Si se quisiera abogar por su potencial y posible influencia, se podrían enfatizar tres cualidades católicas liberales distintivas: un institucionalismo perdurable, en contraste con el individualismo puro y disperso de tantas religiones estadounidenses; un carácter cada vez más multiétnico, que coincide con nuestra república cada vez más diversa; y una inclusión fervorosa, una ansiedad de que nadie debe sentirse discriminado ni abandonado.
Esta inclusión significa que el catolicismo liberal a veces parece representar mejor las aspiraciones universalistas de la Iglesia que sus subculturas conservadoras y tradicionalistas. Se supone que estas últimas son para todos, pero en este momento tienden a apelar a tipos particulares de personalidad (dice mientras se mira al espejo) y aún son bastante ajenas para los estadounidenses comunes; consideremos que, últimamente, “común” no solo equivale a cualquiera que dude de algunas de las enseñanzas más complicadas de la Iglesia sino a cualquiera que dude de la sensatez de un voto a favor de Donald Trump.

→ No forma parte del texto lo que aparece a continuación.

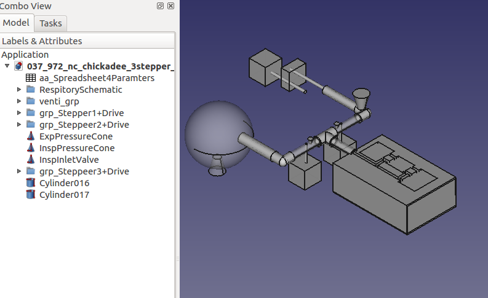Close the Combo View panel
488x298 pixels.
(170, 6)
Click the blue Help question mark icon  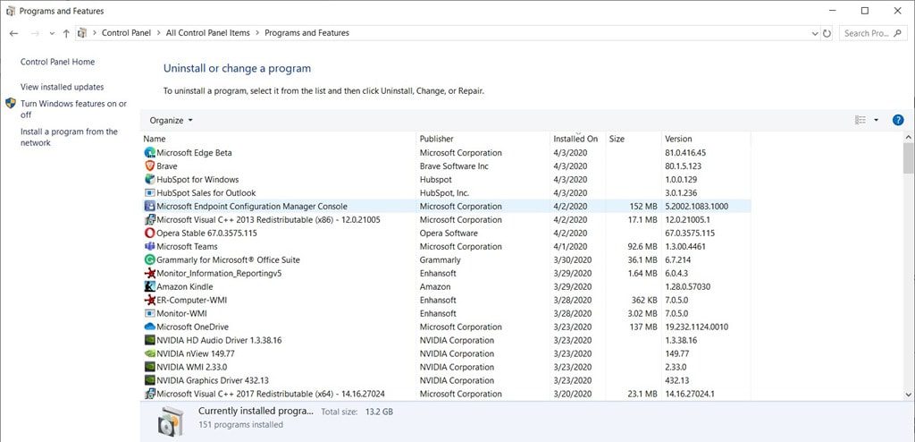898,120
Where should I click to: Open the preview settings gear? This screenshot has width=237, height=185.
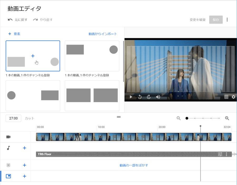[233, 97]
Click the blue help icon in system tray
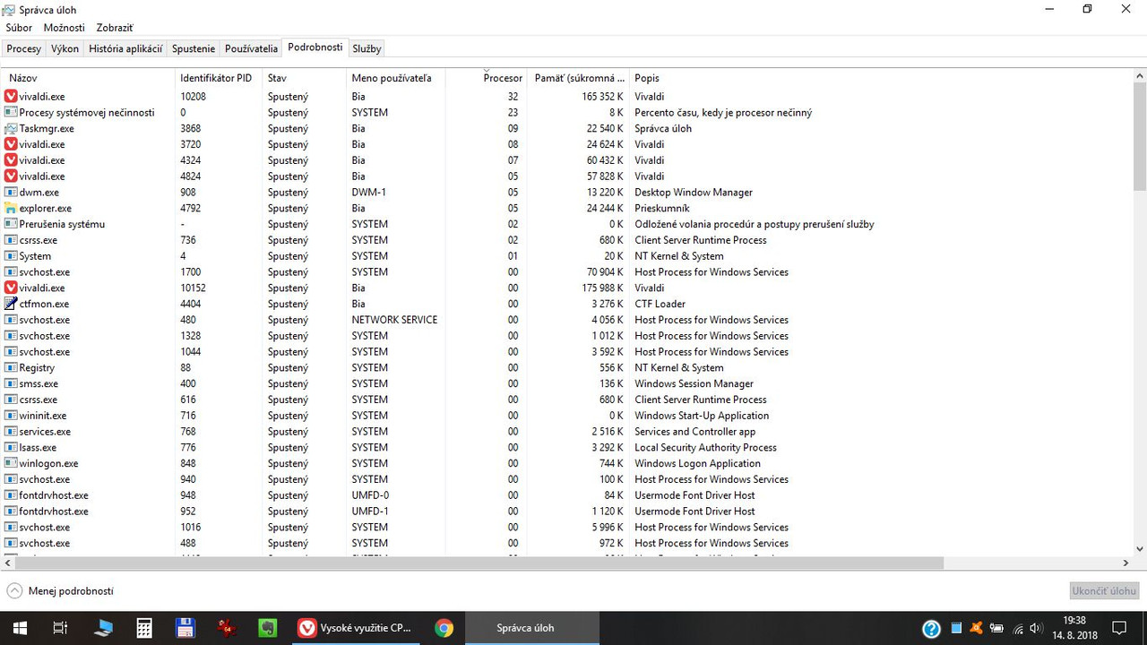Viewport: 1147px width, 645px height. [x=931, y=628]
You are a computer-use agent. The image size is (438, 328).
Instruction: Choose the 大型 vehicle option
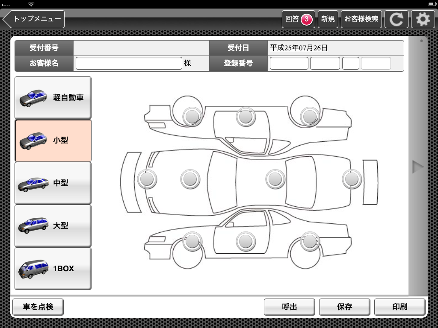(x=53, y=226)
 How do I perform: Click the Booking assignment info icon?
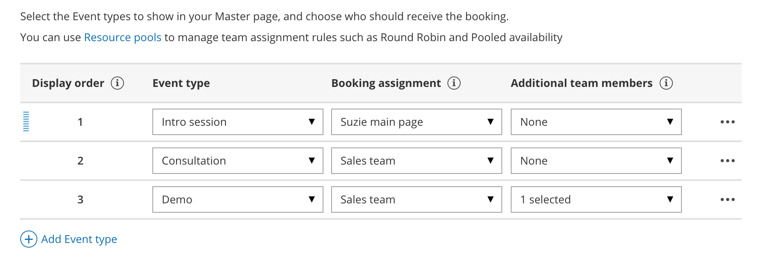tap(454, 83)
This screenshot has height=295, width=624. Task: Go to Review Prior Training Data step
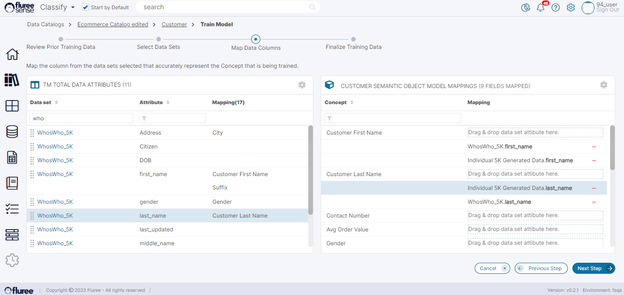61,40
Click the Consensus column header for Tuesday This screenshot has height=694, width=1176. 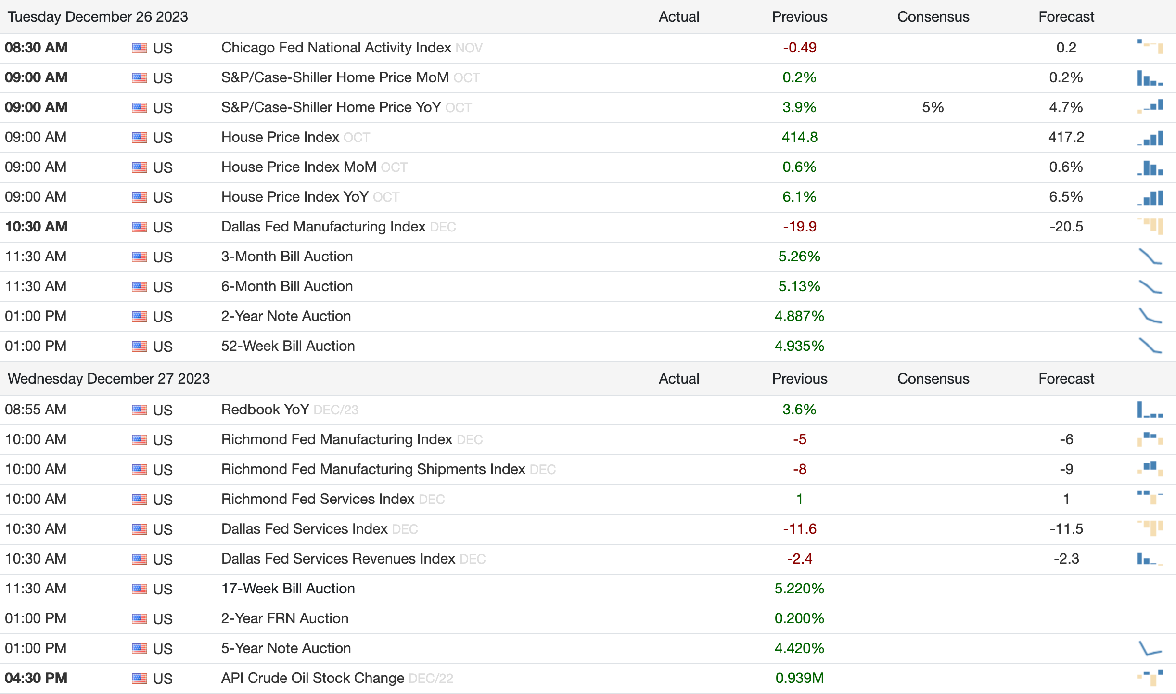(933, 17)
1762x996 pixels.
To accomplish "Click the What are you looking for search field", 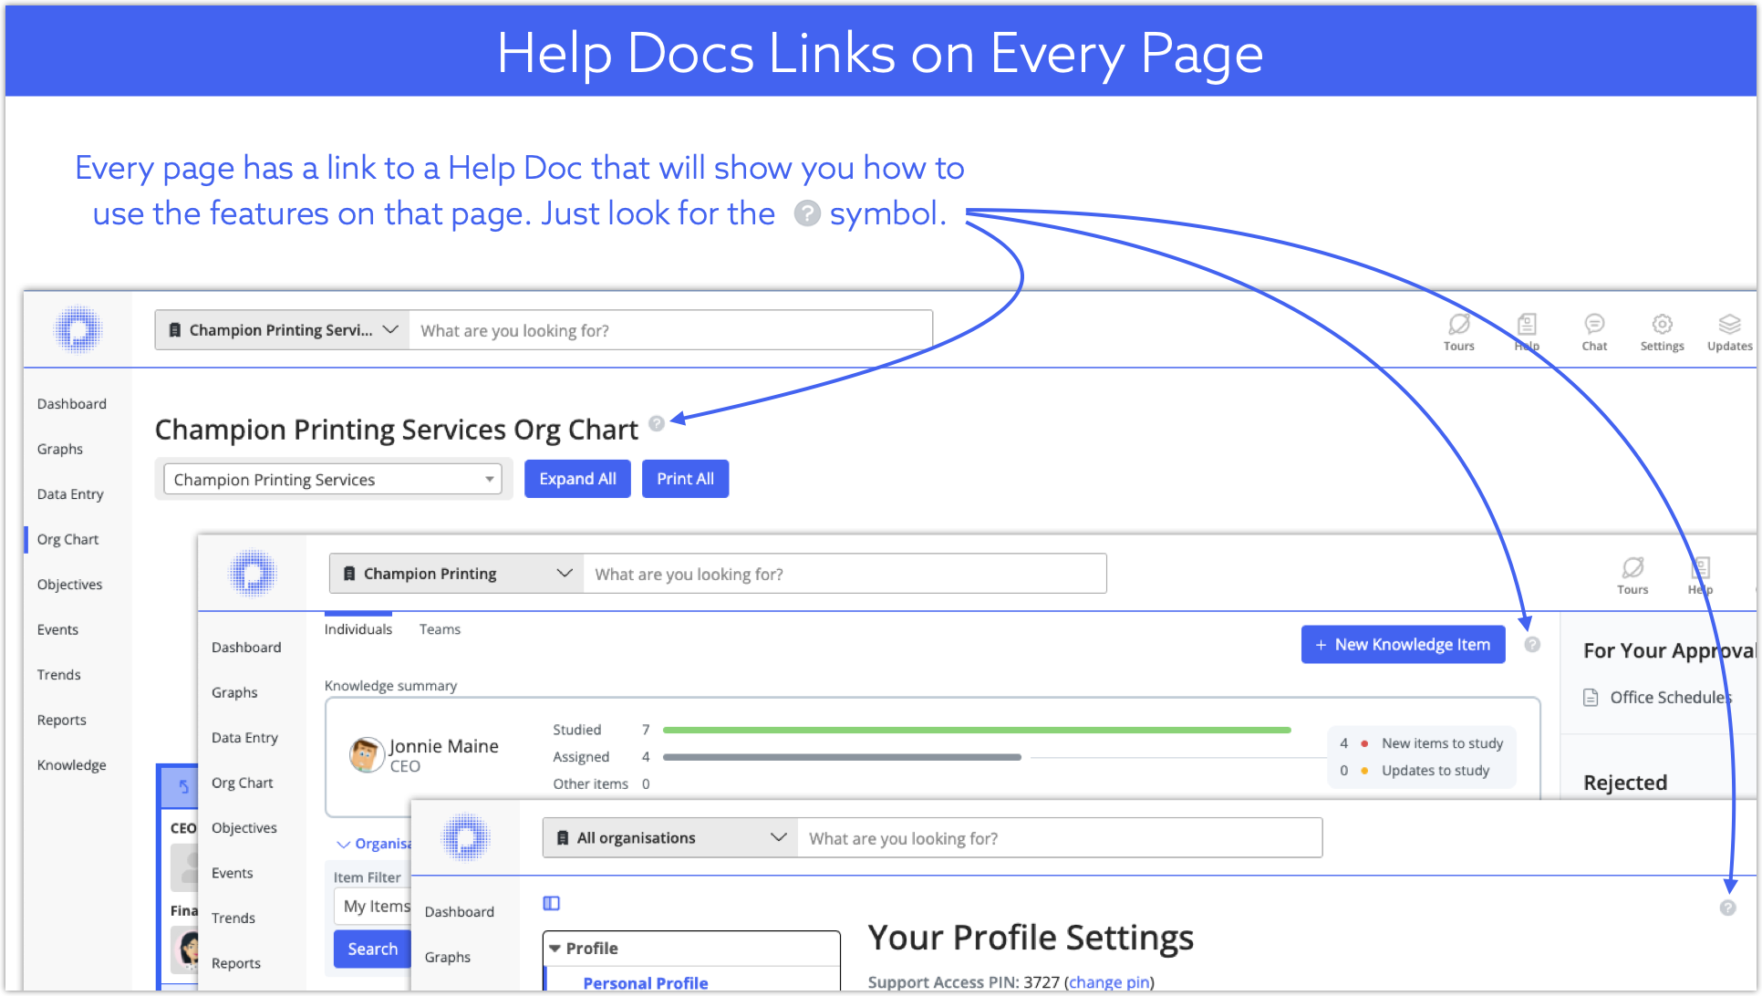I will (670, 330).
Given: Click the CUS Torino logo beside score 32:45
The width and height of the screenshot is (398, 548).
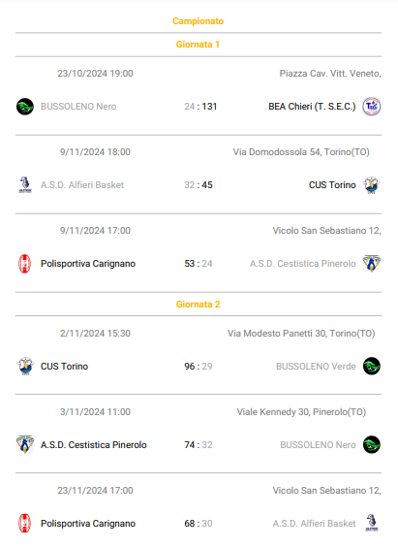Looking at the screenshot, I should coord(372,185).
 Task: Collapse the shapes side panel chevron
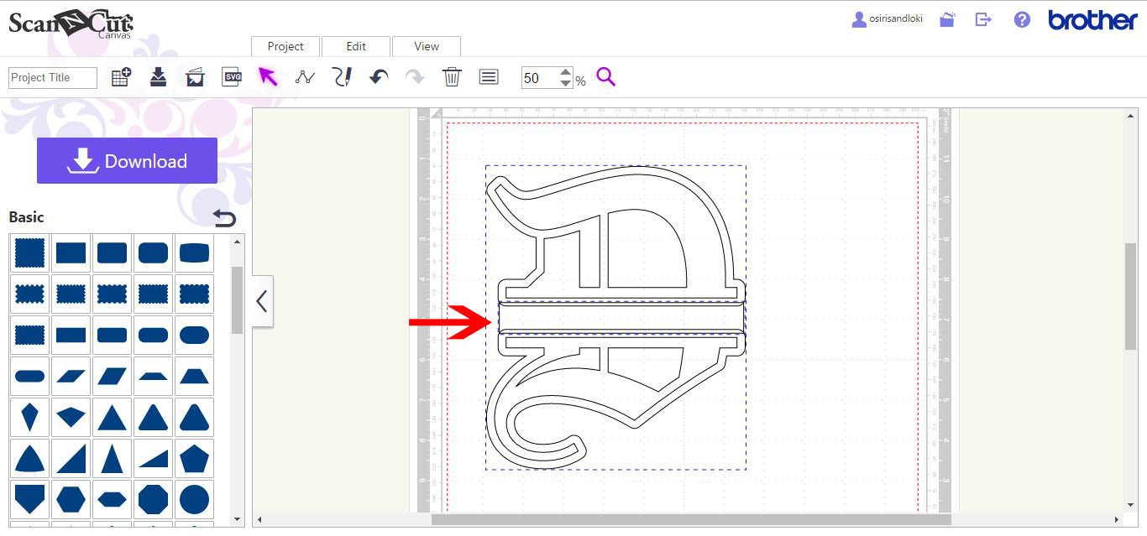point(262,301)
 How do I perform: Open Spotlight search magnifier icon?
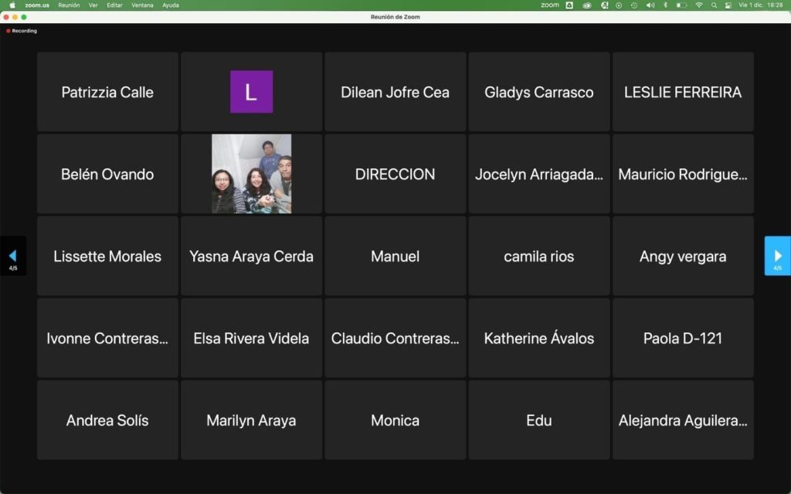(x=714, y=5)
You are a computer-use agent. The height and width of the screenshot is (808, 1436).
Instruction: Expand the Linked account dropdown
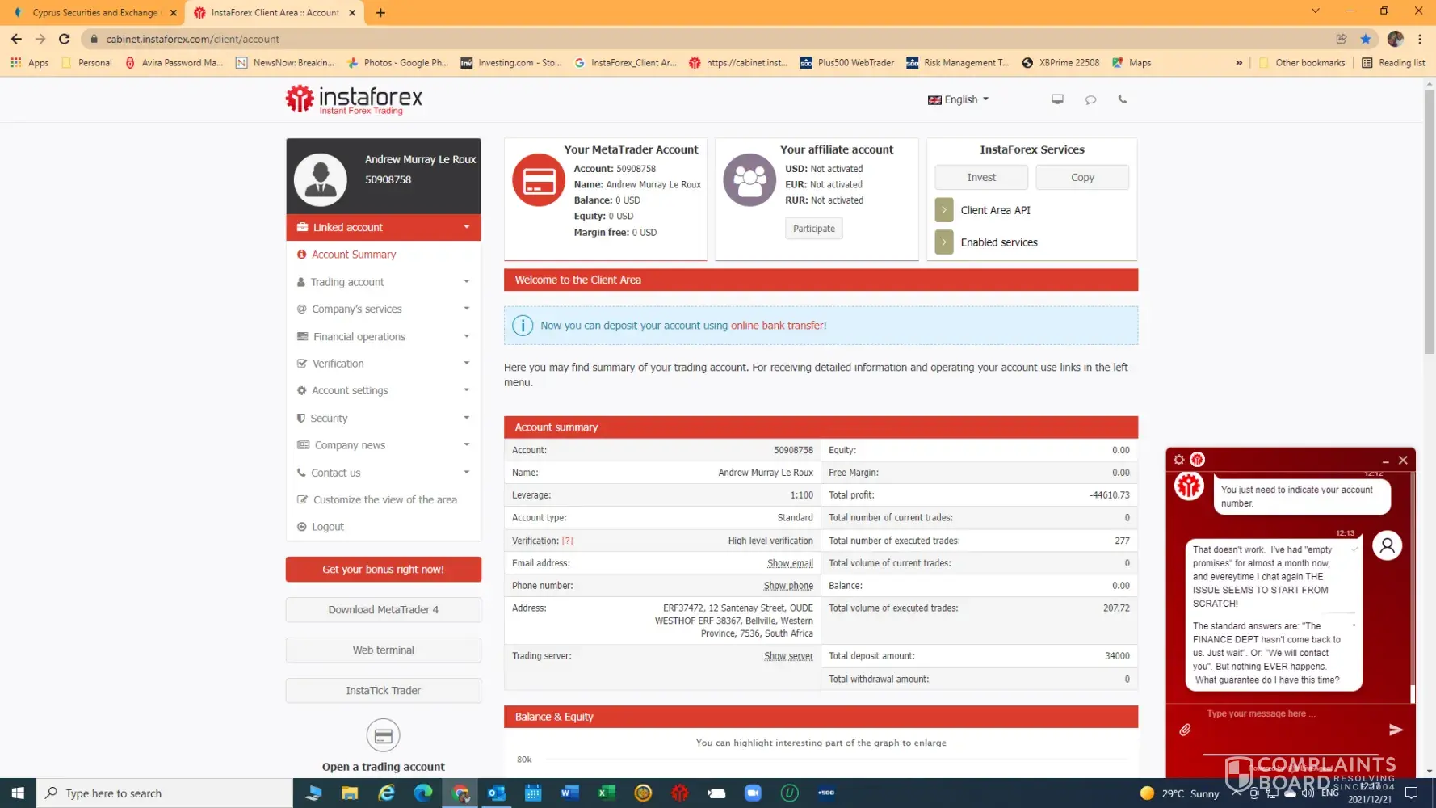point(383,228)
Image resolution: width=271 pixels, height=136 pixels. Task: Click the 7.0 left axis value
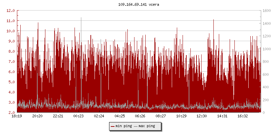pyautogui.click(x=11, y=62)
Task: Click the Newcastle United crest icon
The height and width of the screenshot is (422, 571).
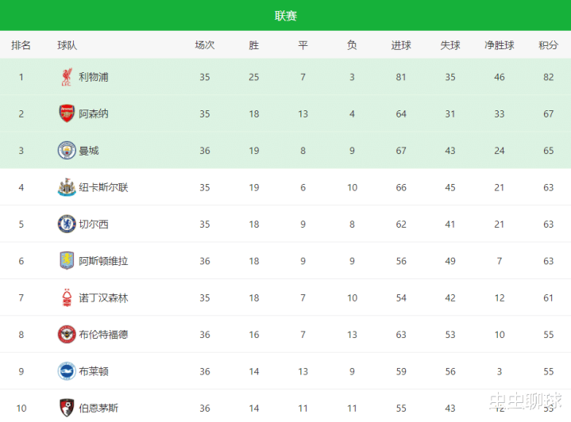Action: pyautogui.click(x=67, y=187)
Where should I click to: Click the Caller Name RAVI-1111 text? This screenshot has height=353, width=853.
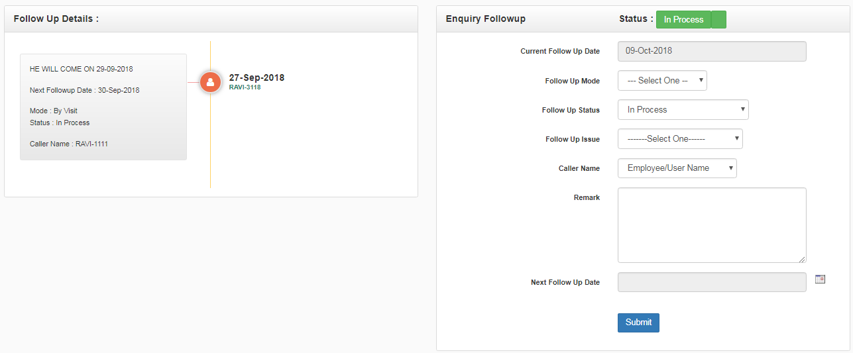pos(69,144)
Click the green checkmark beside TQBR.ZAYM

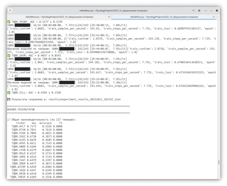(x=9, y=56)
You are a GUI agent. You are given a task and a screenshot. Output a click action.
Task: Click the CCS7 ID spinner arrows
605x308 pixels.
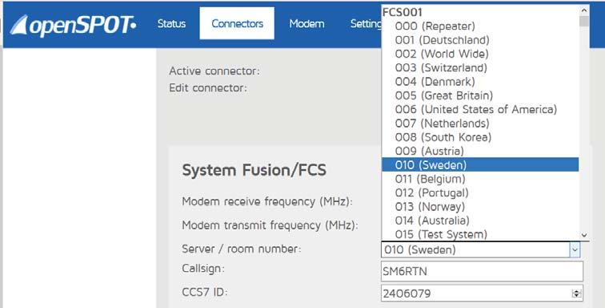pyautogui.click(x=576, y=294)
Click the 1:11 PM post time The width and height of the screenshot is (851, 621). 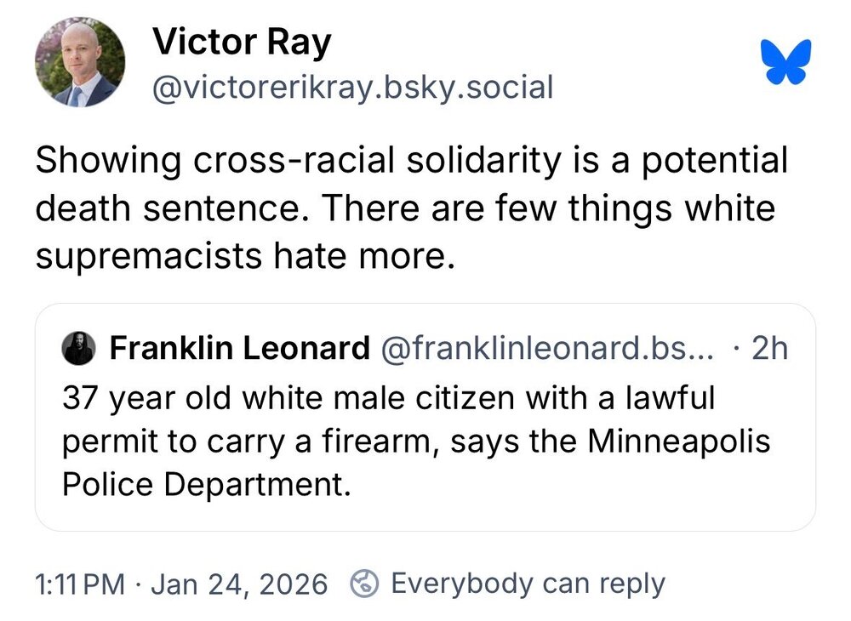(80, 584)
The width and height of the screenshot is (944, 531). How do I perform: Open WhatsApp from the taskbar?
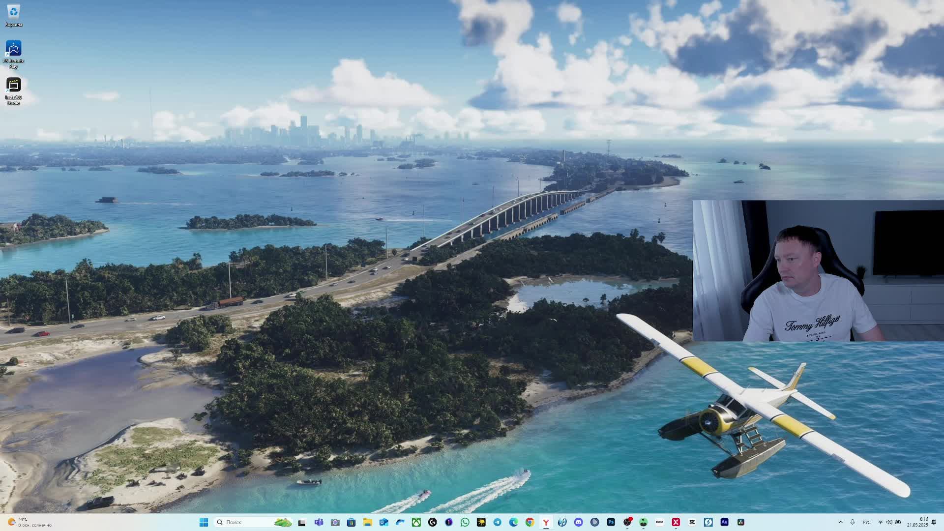465,522
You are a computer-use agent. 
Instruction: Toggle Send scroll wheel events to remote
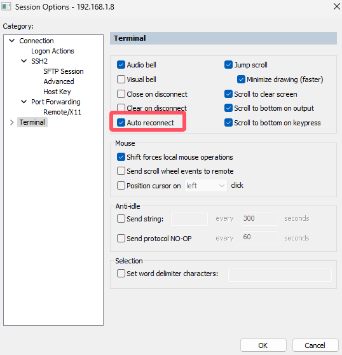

Por otro lado, el catolicismo liberal a veces adquiere su sensación de universalidad al simplemente atribuirse la influencia católica del mundo entero —es cierto que ya no es católico practicante, pero ¿sabían que Anthony Fauci fue educado por jesuitas?— sin tener en cuenta si esa influencia en realidad equivale a mucho más que una espiritualidad vaga, o un humanitarismo genérico.
Esto significa que la cosmovisión católica liberal siempre corre el riesgo de ser simplemente absorbida por el liberalismo político, despojada de todas sus características religiosas, tal como las posturas provida que Biden expresó en el pasado ahora han sido absorbidas en su totalidad por la ortodoxia de su partido con respecto al aborto, por ejemplo. O, en su defecto, corre el riesgo de ser remplazada por prácticas rivales de fe, como las nuevas ortodoxias progresistas que probablemente guíen la agenda de nuestro presidente católico en las cuestiones sociales del día.
Este es un reto para cualquier creencia que aspire a convertirse en un nuevo centro religioso para nuestra sociedad dividida: encontrar una postura que de verdad sea imparcial y que, con toda claridad, sea religiosa en primer lugar y conservadora en segundo lugar.
En este sentido, es válido decir que los conservadores religiosos de todas las tradiciones a menudo han fallado o se han quedado cortos.
Sin embargo, es igual de válido dudar que el catolicismo liberal, rescatado de lo que parecieron sus últimos años y traído a esta apoteosis inesperada, esté preparado para superar la prueba.